— Begin —
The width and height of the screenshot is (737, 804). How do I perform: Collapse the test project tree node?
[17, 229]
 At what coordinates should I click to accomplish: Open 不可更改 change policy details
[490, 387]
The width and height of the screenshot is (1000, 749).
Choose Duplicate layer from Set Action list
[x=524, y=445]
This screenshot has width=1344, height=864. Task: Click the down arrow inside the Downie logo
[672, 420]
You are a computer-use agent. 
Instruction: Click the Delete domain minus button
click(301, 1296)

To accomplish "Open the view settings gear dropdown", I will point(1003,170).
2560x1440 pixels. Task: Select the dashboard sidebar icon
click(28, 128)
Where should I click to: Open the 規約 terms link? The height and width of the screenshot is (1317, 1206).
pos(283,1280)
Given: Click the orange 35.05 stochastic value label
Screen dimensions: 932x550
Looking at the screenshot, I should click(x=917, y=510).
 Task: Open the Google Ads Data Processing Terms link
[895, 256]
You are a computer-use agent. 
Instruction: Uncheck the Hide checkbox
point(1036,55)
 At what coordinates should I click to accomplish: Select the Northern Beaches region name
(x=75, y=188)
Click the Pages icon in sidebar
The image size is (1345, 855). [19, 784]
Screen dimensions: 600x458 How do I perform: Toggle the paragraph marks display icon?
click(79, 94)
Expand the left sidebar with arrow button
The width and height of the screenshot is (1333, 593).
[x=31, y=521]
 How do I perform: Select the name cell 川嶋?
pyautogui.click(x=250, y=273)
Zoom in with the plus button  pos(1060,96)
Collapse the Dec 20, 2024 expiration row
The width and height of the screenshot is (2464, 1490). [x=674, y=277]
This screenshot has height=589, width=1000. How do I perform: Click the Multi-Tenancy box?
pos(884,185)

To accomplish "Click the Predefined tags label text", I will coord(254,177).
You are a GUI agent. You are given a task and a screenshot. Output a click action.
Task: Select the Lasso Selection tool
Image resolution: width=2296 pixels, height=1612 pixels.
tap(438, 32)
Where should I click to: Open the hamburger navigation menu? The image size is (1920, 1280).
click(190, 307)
— End —
Task to complete: Recast all the lines of the items above as a numbered list, leaving out the blank lines.

Written solution:
1. The width and height of the screenshot is (737, 804). How do I perform: Collapse the test project tree node?
2. [17, 229]
3.  At what coordinates should I click to accomplish: Open 不可更改 change policy details
4. [490, 387]
5. The width and height of the screenshot is (1000, 749).
6. Choose Duplicate layer from Set Action list
7. [x=524, y=445]
8. This screenshot has width=1344, height=864. Task: Click the down arrow inside the Downie logo
9. [672, 420]
10. You are a computer-use agent. 
11. Instruction: Click the Delete domain minus button
12. click(301, 1296)
13. To accomplish "Open the view settings gear dropdown", I will point(1003,170).
14. 2560x1440 pixels. Task: Select the dashboard sidebar icon
15. click(28, 128)
16. Where should I click to: Open the 規約 terms link? The height and width of the screenshot is (1317, 1206).
17. pos(283,1280)
18. Given: Click the orange 35.05 stochastic value label
19. Screen dimensions: 932x550
20. Looking at the screenshot, I should click(x=917, y=510).
21.  Task: Open the Google Ads Data Processing Terms link
22. [895, 256]
23. You are a computer-use agent. 
24. Instruction: Uncheck the Hide checkbox
25. point(1036,55)
26.  At what coordinates should I click to accomplish: Select the Northern Beaches region name
27. (x=75, y=188)
28. Click the Pages icon in sidebar
29. The image size is (1345, 855). [19, 784]
30. Screen dimensions: 600x458 How do I perform: Toggle the paragraph marks display icon?
31. click(79, 94)
32. Expand the left sidebar with arrow button
33. The width and height of the screenshot is (1333, 593).
34. [x=31, y=521]
35.  How do I perform: Select the name cell 川嶋?
36. pyautogui.click(x=250, y=273)
37. Zoom in with the plus button  pos(1060,96)
38. Collapse the Dec 20, 2024 expiration row
39. The width and height of the screenshot is (2464, 1490). [x=674, y=277]
40. This screenshot has height=589, width=1000. How do I perform: Click the Multi-Tenancy box?
41. pos(884,185)
42. To accomplish "Click the Predefined tags label text", I will coord(254,177).
43. You are a GUI agent. You are given a task and a screenshot. Output a click action.
44. Task: Select the Lasso Selection tool
45. Image resolution: width=2296 pixels, height=1612 pixels.
46. tap(438, 32)
47. Where should I click to: Open the hamburger navigation menu? The image size is (1920, 1280).
48. click(190, 307)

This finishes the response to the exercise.